begin Data in this exercise
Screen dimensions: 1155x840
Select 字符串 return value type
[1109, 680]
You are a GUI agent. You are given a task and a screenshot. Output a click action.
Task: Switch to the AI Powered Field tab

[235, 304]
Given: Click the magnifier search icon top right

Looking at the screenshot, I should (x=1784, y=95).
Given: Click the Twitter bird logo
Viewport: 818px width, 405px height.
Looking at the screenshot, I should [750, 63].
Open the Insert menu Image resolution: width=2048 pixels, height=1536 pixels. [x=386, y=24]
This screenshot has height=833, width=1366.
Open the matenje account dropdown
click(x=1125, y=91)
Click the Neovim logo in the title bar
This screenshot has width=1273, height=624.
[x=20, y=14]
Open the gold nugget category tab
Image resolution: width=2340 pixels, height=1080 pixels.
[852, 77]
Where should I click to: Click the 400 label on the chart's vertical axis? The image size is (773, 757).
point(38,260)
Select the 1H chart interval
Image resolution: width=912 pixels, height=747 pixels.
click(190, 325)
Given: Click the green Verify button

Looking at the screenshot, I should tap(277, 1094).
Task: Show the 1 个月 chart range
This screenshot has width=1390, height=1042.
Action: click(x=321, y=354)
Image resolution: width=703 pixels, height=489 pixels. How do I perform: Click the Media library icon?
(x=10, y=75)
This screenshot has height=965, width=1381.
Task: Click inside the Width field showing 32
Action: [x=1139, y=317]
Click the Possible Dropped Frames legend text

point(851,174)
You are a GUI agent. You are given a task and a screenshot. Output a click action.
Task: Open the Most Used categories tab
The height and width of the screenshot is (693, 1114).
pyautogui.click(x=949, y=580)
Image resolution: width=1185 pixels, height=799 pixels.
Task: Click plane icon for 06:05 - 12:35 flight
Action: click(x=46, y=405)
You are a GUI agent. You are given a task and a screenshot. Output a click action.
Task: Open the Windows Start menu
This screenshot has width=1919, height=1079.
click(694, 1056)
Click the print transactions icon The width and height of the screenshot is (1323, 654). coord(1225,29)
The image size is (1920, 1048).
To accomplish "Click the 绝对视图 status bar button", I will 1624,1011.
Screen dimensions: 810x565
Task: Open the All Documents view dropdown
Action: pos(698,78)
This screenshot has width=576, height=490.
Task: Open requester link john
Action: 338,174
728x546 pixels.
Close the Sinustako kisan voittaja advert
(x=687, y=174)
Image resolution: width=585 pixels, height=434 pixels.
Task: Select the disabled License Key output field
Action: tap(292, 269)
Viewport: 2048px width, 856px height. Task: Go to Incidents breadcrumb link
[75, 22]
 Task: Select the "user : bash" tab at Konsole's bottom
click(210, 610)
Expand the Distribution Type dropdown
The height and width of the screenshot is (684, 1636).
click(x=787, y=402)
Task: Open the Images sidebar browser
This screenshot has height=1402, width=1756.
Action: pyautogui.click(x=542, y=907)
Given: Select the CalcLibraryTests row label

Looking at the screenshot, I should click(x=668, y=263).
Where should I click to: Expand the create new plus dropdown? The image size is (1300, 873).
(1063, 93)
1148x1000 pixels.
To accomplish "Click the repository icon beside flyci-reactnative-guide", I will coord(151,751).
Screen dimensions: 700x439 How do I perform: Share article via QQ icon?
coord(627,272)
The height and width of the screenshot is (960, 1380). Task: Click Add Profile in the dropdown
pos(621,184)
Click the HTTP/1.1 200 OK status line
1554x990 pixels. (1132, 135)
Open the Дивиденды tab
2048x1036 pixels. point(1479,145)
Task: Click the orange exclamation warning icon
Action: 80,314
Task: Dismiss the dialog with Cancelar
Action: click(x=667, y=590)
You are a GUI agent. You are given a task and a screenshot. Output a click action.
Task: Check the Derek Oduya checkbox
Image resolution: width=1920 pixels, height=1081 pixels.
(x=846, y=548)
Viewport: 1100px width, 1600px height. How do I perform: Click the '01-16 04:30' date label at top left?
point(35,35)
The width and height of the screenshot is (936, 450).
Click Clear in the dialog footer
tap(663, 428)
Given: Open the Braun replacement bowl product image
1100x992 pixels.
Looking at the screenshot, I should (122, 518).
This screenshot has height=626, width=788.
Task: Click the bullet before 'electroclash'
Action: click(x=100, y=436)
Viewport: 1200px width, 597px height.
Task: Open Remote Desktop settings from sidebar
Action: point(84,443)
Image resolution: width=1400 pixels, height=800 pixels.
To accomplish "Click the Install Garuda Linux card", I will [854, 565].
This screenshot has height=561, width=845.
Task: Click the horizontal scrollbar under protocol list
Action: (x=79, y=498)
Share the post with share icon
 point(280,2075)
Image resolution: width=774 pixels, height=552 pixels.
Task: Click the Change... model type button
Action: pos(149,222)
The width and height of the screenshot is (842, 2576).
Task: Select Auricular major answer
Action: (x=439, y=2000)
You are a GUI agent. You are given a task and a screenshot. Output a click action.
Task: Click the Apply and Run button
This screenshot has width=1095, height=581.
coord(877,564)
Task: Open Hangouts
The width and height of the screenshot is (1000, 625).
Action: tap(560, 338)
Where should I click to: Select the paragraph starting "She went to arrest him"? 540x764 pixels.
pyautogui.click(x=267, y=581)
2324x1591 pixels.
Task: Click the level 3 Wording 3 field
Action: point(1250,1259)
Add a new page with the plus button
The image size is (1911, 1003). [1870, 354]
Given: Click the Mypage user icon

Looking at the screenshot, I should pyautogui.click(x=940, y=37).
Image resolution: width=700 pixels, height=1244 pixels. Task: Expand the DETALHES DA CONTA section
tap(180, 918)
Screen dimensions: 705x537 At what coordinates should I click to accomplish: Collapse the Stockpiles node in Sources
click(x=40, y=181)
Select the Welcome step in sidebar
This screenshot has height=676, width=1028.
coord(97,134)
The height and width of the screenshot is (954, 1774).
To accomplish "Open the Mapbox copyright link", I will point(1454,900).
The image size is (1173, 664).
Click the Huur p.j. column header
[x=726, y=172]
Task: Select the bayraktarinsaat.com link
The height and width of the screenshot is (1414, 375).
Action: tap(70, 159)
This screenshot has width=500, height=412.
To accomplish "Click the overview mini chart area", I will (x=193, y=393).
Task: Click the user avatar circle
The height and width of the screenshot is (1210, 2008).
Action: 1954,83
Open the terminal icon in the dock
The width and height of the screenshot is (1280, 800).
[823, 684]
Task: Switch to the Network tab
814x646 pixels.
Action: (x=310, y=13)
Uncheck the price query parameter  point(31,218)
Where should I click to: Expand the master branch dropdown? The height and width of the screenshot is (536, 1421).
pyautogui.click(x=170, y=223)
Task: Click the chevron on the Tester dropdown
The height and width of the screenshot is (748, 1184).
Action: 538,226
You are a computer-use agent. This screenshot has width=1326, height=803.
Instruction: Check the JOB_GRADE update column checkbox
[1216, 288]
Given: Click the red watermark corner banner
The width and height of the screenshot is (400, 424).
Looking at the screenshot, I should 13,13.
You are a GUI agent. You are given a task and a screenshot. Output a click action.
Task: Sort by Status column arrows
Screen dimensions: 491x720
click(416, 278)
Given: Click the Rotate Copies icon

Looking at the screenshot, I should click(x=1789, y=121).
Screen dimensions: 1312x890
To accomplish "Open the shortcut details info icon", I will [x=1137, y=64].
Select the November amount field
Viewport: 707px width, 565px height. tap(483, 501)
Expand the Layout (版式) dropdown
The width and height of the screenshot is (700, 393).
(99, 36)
end Data in this exercise
*Set task*. Can you quote the entire listing above word for word, from its first line through its last?

*Solution below*.
Screen dimensions: 1155x840
Select 字符串 return value type
[1109, 680]
You are a GUI agent. You are given a task and a screenshot. Output a click action.
Task: Switch to the AI Powered Field tab

[235, 304]
Given: Click the magnifier search icon top right

Looking at the screenshot, I should (x=1784, y=95).
Given: Click the Twitter bird logo
Viewport: 818px width, 405px height.
Looking at the screenshot, I should [750, 63].
Open the Insert menu Image resolution: width=2048 pixels, height=1536 pixels. [x=386, y=24]
This screenshot has height=833, width=1366.
Open the matenje account dropdown
click(x=1125, y=91)
Click the Neovim logo in the title bar
This screenshot has width=1273, height=624.
[x=20, y=14]
Open the gold nugget category tab
Image resolution: width=2340 pixels, height=1080 pixels.
[852, 77]
Where should I click to: Click the 400 label on the chart's vertical axis? The image size is (773, 757).
point(38,260)
Select the 1H chart interval
Image resolution: width=912 pixels, height=747 pixels.
click(190, 325)
Given: Click the green Verify button

Looking at the screenshot, I should tap(277, 1094).
Task: Show the 1 个月 chart range
This screenshot has width=1390, height=1042.
Action: click(x=321, y=354)
Image resolution: width=703 pixels, height=489 pixels. How do I perform: Click the Media library icon?
(x=10, y=75)
This screenshot has height=965, width=1381.
Task: Click inside the Width field showing 32
Action: [x=1139, y=317]
Click the Possible Dropped Frames legend text

point(851,174)
You are a GUI agent. You are given a task and a screenshot. Output a click action.
Task: Open the Most Used categories tab
The height and width of the screenshot is (693, 1114).
pyautogui.click(x=949, y=580)
Image resolution: width=1185 pixels, height=799 pixels.
Task: Click plane icon for 06:05 - 12:35 flight
Action: click(x=46, y=405)
You are a GUI agent. You are given a task and a screenshot. Output a click action.
Task: Open the Windows Start menu
This screenshot has width=1919, height=1079.
click(694, 1056)
Click the print transactions icon The width and height of the screenshot is (1323, 654). coord(1225,29)
The image size is (1920, 1048).
To accomplish "Click the 绝对视图 status bar button", I will 1624,1011.
Screen dimensions: 810x565
Task: Open the All Documents view dropdown
Action: pos(698,78)
This screenshot has width=576, height=490.
Task: Open requester link john
Action: 338,174
728x546 pixels.
Close the Sinustako kisan voittaja advert
(x=687, y=174)
Image resolution: width=585 pixels, height=434 pixels.
Task: Select the disabled License Key output field
Action: tap(292, 269)
Viewport: 2048px width, 856px height. Task: Go to Incidents breadcrumb link
[75, 22]
 Task: Select the "user : bash" tab at Konsole's bottom
click(210, 610)
Expand the Distribution Type dropdown
The height and width of the screenshot is (684, 1636).
click(x=787, y=402)
Task: Open the Images sidebar browser
This screenshot has height=1402, width=1756.
Action: pyautogui.click(x=542, y=907)
Given: Select the CalcLibraryTests row label

Looking at the screenshot, I should click(x=668, y=263).
Where should I click to: Expand the create new plus dropdown? The image size is (1300, 873).
(1063, 93)
1148x1000 pixels.
To accomplish "Click the repository icon beside flyci-reactnative-guide", I will coord(151,751).
Screen dimensions: 700x439 How do I perform: Share article via QQ icon?
coord(627,272)
The height and width of the screenshot is (960, 1380). Task: Click Add Profile in the dropdown
pos(621,184)
Click the HTTP/1.1 200 OK status line
1554x990 pixels. (1132, 135)
Open the Дивиденды tab
2048x1036 pixels. point(1479,145)
Task: Click the orange exclamation warning icon
Action: 80,314
Task: Dismiss the dialog with Cancelar
Action: click(x=667, y=590)
You are a GUI agent. You are given a task and a screenshot. Output a click action.
Task: Check the Derek Oduya checkbox
Image resolution: width=1920 pixels, height=1081 pixels.
(x=846, y=548)
Viewport: 1100px width, 1600px height. How do I perform: Click the '01-16 04:30' date label at top left?
point(35,35)
The width and height of the screenshot is (936, 450).
Click Clear in the dialog footer
tap(663, 428)
Given: Open the Braun replacement bowl product image
1100x992 pixels.
Looking at the screenshot, I should (122, 518).
This screenshot has height=626, width=788.
Task: Click the bullet before 'electroclash'
Action: click(x=100, y=436)
Viewport: 1200px width, 597px height.
Task: Open Remote Desktop settings from sidebar
Action: point(84,443)
Image resolution: width=1400 pixels, height=800 pixels.
To accomplish "Click the Install Garuda Linux card", I will [854, 565].
This screenshot has height=561, width=845.
Task: Click the horizontal scrollbar under protocol list
Action: (x=79, y=498)
Share the post with share icon
 point(280,2075)
Image resolution: width=774 pixels, height=552 pixels.
Task: Click the Change... model type button
Action: pos(149,222)
The width and height of the screenshot is (842, 2576).
Task: Select Auricular major answer
Action: (x=439, y=2000)
You are a GUI agent. You are given a task and a screenshot. Output a click action.
Task: Click the Apply and Run button
This screenshot has width=1095, height=581.
coord(877,564)
Task: Open Hangouts
The width and height of the screenshot is (1000, 625).
Action: tap(560, 338)
Where should I click to: Select the paragraph starting "She went to arrest him"? 540x764 pixels.
pyautogui.click(x=267, y=581)
2324x1591 pixels.
Task: Click the level 3 Wording 3 field
Action: point(1250,1259)
Add a new page with the plus button
The image size is (1911, 1003). [1870, 354]
Given: Click the Mypage user icon

Looking at the screenshot, I should pyautogui.click(x=940, y=37).
Image resolution: width=700 pixels, height=1244 pixels. Task: Expand the DETALHES DA CONTA section
tap(180, 918)
Screen dimensions: 705x537 At what coordinates should I click to accomplish: Collapse the Stockpiles node in Sources
click(x=40, y=181)
Select the Welcome step in sidebar
This screenshot has height=676, width=1028.
coord(97,134)
The height and width of the screenshot is (954, 1774).
To accomplish "Open the Mapbox copyright link", I will point(1454,900).
The image size is (1173, 664).
Click the Huur p.j. column header
[x=726, y=172]
Task: Select the bayraktarinsaat.com link
The height and width of the screenshot is (1414, 375).
Action: tap(70, 159)
This screenshot has width=500, height=412.
To accomplish "Click the overview mini chart area", I will (x=193, y=393).
Task: Click the user avatar circle
The height and width of the screenshot is (1210, 2008).
Action: 1954,83
Open the terminal icon in the dock
The width and height of the screenshot is (1280, 800).
[823, 684]
Task: Switch to the Network tab
814x646 pixels.
Action: (x=310, y=13)
Uncheck the price query parameter  point(31,218)
Where should I click to: Expand the master branch dropdown? The height and width of the screenshot is (536, 1421).
pyautogui.click(x=170, y=223)
Task: Click the chevron on the Tester dropdown
The height and width of the screenshot is (748, 1184).
Action: 538,226
You are a computer-use agent. This screenshot has width=1326, height=803.
Instruction: Check the JOB_GRADE update column checkbox
[1216, 288]
Given: Click the red watermark corner banner
The width and height of the screenshot is (400, 424).
Looking at the screenshot, I should 13,13.
You are a GUI agent. You are given a task and a screenshot. Output a click action.
Task: Sort by Status column arrows
Screen dimensions: 491x720
click(416, 278)
Given: Click the Rotate Copies icon

Looking at the screenshot, I should click(x=1789, y=121).
Screen dimensions: 1312x890
To accomplish "Open the shortcut details info icon", I will [x=1137, y=64].
Select the November amount field
Viewport: 707px width, 565px height. tap(483, 501)
Expand the Layout (版式) dropdown
The width and height of the screenshot is (700, 393).
(99, 36)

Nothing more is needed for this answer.